James Joyce é um escritor irlandês cuja obra mais aclamada é Ulisses. Um romance cujo fluxo de consciência transborda as páginas e transforma o leitor em habitante involuntário da mente alheia.
As técnicas de escrita adotadas por Joyce fazem de Ulisses uma das obras mais importantes da modernidade. A complexidade do fluxo de consciência coloca o leitor perdido entre pensamentos, devaneios e descrições — como habitar, sem convite, a mente de outra pessoa. Essa técnica não foi exclusividade de Joyce, já que outros escritores a exploraram anteriormente — Virginia Woolf e Dorothy Richardson entre eles — mas a maestria com que Joyce a conduz é o que torna Ulisses tão singular e tão relevante.
Em um cenário histórico colonialista, com uma sociedade que o próprio Joyce descrevia como paralisada, um contexto econômico desfavorável e a presença sufocante da Igreja Católica, o escritor descreve Dublin com uma precisão quase cirúrgica. Toda a ação do romance se passa em um único dia: 16 de junho de 1904 — data que os admiradores de Joyce celebram até hoje como Bloomsday, em homenagem ao protagonista Leopold Bloom.
O título remete a Homero e à sua Odisseia. Joyce transforma uma caminhada de um único dia pela capital irlandesa em uma exploração gigantesca da consciência humana — da memória, do desejo e da sexualidade, da linguagem, da solidão e do pertencimento na vida social moderna.

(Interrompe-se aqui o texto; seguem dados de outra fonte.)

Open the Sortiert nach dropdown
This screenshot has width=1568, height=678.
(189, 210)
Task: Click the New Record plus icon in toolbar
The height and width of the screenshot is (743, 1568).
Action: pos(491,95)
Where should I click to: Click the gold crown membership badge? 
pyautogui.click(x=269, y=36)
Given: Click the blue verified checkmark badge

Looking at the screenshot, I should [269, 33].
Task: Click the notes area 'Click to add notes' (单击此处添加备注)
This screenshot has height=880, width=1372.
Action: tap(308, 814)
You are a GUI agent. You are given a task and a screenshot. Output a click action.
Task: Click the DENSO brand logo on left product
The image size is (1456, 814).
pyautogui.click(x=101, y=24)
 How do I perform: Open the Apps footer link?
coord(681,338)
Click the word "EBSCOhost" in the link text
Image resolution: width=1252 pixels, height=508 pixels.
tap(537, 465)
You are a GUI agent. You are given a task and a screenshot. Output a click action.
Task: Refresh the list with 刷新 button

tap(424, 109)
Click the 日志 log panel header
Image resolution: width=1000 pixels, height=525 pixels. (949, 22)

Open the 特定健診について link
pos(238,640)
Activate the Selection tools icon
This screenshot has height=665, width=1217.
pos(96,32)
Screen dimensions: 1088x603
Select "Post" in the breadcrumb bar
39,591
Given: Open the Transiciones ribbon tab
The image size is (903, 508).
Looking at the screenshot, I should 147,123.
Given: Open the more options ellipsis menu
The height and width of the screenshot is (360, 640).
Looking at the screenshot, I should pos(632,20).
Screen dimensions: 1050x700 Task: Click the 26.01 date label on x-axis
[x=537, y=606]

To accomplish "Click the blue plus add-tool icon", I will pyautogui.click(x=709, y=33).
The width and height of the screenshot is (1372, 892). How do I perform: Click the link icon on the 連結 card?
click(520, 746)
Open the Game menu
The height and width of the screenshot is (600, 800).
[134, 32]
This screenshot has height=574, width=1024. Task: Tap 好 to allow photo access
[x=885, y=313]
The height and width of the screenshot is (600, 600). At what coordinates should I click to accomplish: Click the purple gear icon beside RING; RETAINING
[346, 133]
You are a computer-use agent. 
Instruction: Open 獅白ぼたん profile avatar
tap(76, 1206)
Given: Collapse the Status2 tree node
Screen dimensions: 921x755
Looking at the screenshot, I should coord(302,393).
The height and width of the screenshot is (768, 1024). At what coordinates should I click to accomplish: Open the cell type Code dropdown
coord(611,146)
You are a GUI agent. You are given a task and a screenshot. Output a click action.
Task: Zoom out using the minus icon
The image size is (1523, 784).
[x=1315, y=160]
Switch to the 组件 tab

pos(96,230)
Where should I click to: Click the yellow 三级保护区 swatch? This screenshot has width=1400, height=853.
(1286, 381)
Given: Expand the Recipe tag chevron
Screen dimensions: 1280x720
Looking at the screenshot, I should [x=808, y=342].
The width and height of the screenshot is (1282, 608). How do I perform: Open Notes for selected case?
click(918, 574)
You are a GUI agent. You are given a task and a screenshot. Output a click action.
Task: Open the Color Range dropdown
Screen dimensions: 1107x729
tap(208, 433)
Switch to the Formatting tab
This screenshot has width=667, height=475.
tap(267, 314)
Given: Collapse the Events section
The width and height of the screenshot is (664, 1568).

E é aqui que o texto se dobra sobre si mesmo.
O que temos também não deixa de ser uma odisseia — a odisseia de uma recém-Dubliner. Três anos numa cidade que Joyce imortalizou e que, em outro momento, chamou de Dubliners: os habitantes de Dublin, aqueles que a cidade moldou ou prendeu.
Não por acaso, o protagonista de Ulisses é Leopold Bloom — filho de um imigrante húngaro e judeu numa Irlanda católica e fechada sobre si mesma. Bloom caminha por Dublin como alguém que pertence e ao mesmo tempo não pertence. É visto, mas não reconhecido. Está presente, mas permanece estrangeiro. O seu deslocamento não é geográfico — é identitário, social, silencioso. E quem já atravessou uma fronteira com uma mala e a intenção de ficar sabe exatamente do que Joyce estava falando, mesmo que Joyce não soubesse que estava falando para nós.
Em Ulisses, um único dia é descrito, a mente é despida, questionada e refutada em diferentes camadas. E na experiência de mudar de país, esse um dia ecoa em diferentes dias — e em diferentes perguntas. Não só a identidade é repensada: a memória ativa de quem se era antes, de como a vida foi em um tempo passado em terras distantes, a nova língua e a linguagem inserida nesse novo contexto, a solidão que aperta, e o sentimento de pertencimento que se torna vago — tudo isso compõe um fluxo de consciência próprio, vivido, não escrito. Um Bloom à brasileira, digamos.
A ideia aqui não é equiparar-se a Joyce. É salientar que a destreza em transformar agonias humanas — os questionamentos inerentes à nossa existência e a complexidade na qual estão inseridos — é o que faz da obra do escritor ainda mais genial e atrelada à contemporaneidade. Pois em diferentes tempos, os desafios e os impedimentos de ser humano existiram, existem e existirão. Assim como um pub numa esquina de Dublin com uma pint de Guinness.
P.S. — Para os amantes de literatura que um dia pisarem em Dublin: o James Joyce Centre, na North Great George’s Street, é uma visita obrigatória. O centro preserva a história do escritor, organiza exposições, caminhadas literárias pela cidade e é o epicentro das celebrações do Bloomsday todos os anos, no dia 16 de junho — quando Dublin veste o início do século XX e lê Joyce em voz alta nas ruas, nos pubs e nas pontes. Uma experiência que vale cada página difícil de Ulisses.